To help solve them, the 2017 budget proposed $14 billion more in Defense spending than is currently allowed under the caps, but Congress has yet to approve any federal agency’s spending plans for the fiscal year, which began on Oct. 1. If the new president hopes to spend more on readiness and modernization in 2017 and beyond, he will have to overcome the political deadlock that has kept the BCA caps mostly intact until now. Under current law, they will remain in effect until 2022.
In recent testimony, the military’s uniformed service chiefs have told Congress that they have been able to solve some of the short-term concerns that plagued each service in 2013, when sequestration first took effect, but that their reprioritization of funds toward immediate training needs for current operations came at the expense of long-term, “full-spectrum” readiness, including the upkeep of military bases and investments in research and development for future weapons systems.
“One of the key factors for improving readiness is time,” Gen. Mark Milley, the Army’s chief of staff, told the Senate Armed Services Committee in September. “Our goal is to have regular Army brigade combat teams achieve 60-66 percent full spectrum readiness, and I estimate that it will take the Army approximately four years to achieve that. That’s assuming no significant increase in demand, and that we don’t have sequestration levels of funding.”
To whatever extent the military has an ongoing readiness problem, Defense experts generally agree that it cannot be immediately fixed with a short-term influx of cash.
Dakota Wood, a senior fellow at the Heritage Foundation, said the military services have done their best to manage uncertain budgets, including by prioritizing their funds toward current operations in the Middle East at the expense of training and equipping themselves for future conflicts that are likely to be much more complicated.
“It isn’t a matter of figuring out what problems need to be addressed or where additional funds can be best spent or savings obtained. My personal observation is that the military services have done this analysis,” Wood said in testimony before the Senate last week, prior to Trump’s memorandum. “They know what they need, and have prioritized those needs for every additional dollar they might be provided. In my judgment, their analysis is, by and large, right on target,” Wood said. “What they fear is imbalance. They are concerned about having too many people and too little equipment or the reverse, too much equipment and too few people.”
Thomas Mahnken, the president and CEO of the Center for Strategic and Budgetary Assessments, agreed that readiness and modernization have suffered in recent years, but counseled against opening a floodgate of new funds before it was clear how the Pentagon would effectively spend them.
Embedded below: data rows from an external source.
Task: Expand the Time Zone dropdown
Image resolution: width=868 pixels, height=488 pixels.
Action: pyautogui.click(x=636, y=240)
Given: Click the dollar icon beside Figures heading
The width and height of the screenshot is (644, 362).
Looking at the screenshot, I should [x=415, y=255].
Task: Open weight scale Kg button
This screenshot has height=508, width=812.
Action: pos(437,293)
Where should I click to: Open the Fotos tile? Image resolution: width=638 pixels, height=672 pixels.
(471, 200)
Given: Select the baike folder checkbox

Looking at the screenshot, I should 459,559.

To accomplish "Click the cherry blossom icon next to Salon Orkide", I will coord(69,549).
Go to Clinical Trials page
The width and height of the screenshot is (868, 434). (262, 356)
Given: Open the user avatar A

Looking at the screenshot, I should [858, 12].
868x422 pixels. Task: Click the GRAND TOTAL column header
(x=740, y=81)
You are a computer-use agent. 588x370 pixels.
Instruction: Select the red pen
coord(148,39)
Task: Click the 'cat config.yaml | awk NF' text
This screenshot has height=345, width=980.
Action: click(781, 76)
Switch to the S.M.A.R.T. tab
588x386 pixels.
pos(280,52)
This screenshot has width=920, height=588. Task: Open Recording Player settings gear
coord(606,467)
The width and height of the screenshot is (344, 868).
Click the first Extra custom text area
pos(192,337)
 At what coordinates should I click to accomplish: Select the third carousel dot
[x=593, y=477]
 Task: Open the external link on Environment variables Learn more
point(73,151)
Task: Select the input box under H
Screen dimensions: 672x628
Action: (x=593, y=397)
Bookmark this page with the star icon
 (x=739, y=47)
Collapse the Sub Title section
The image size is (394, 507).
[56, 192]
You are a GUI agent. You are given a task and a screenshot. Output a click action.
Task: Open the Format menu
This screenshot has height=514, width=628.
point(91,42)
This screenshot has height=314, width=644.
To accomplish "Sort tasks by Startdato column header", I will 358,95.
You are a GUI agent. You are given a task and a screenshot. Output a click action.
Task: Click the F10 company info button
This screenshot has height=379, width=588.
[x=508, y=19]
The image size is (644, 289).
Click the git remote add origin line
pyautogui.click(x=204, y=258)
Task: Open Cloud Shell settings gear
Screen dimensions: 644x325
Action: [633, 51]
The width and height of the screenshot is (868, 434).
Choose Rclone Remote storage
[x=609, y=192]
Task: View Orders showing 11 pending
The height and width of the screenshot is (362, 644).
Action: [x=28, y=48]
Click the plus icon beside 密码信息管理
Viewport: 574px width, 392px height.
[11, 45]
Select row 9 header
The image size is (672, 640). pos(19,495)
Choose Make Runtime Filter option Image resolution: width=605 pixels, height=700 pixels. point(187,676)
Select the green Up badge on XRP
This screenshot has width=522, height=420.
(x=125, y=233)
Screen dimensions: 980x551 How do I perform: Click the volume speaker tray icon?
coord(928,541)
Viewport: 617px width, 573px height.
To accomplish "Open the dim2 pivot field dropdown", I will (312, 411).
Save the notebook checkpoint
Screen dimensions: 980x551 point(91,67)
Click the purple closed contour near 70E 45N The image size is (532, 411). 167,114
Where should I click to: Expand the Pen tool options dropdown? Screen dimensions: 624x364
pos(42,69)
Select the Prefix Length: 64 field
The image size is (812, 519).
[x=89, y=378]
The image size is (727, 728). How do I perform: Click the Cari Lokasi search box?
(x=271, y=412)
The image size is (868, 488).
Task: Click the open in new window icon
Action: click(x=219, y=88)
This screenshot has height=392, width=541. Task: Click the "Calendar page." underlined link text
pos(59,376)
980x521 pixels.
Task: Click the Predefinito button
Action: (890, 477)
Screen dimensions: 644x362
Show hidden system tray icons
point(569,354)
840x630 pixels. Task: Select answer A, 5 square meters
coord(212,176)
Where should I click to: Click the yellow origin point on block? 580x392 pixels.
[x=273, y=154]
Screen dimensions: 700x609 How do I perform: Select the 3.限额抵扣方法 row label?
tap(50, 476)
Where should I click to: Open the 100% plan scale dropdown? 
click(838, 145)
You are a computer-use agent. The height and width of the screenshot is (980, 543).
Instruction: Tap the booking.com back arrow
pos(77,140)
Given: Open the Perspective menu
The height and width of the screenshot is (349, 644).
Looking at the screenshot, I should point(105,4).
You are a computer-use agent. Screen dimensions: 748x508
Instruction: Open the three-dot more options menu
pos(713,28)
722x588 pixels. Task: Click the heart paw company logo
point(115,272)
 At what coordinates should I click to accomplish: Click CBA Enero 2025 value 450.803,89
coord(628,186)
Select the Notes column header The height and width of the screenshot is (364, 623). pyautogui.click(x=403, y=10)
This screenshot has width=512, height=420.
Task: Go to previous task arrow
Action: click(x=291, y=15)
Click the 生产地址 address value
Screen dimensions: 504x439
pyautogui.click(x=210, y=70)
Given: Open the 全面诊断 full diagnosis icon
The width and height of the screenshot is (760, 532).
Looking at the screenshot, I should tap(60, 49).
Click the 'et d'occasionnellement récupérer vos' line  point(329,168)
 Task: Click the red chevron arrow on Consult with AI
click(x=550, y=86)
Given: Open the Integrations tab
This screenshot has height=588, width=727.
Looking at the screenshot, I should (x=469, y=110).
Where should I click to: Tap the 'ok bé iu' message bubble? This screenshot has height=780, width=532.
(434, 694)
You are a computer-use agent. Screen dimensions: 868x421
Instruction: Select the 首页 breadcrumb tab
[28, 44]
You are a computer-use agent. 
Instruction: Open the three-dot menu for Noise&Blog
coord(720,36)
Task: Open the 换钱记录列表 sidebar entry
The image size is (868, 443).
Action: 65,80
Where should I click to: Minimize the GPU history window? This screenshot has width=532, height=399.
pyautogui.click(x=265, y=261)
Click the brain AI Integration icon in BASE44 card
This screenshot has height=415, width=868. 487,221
“Improving readiness and modernizing the force will require additional resources beyond those permitted by the Budget Control Act, but we need to keep in mind that the Defense Department’s capacity to absorb an infusion of resources is limited,” he said. “The Pentagon today is a lot like a person who has been slowly starving for years; there are limits to how effectively it can spend a large infusion of cash. One byproduct of our neglect of modernization over the past decade and a half is that there are few programs that are ready right now to accept new funds. Rebuilding the American military will take time.”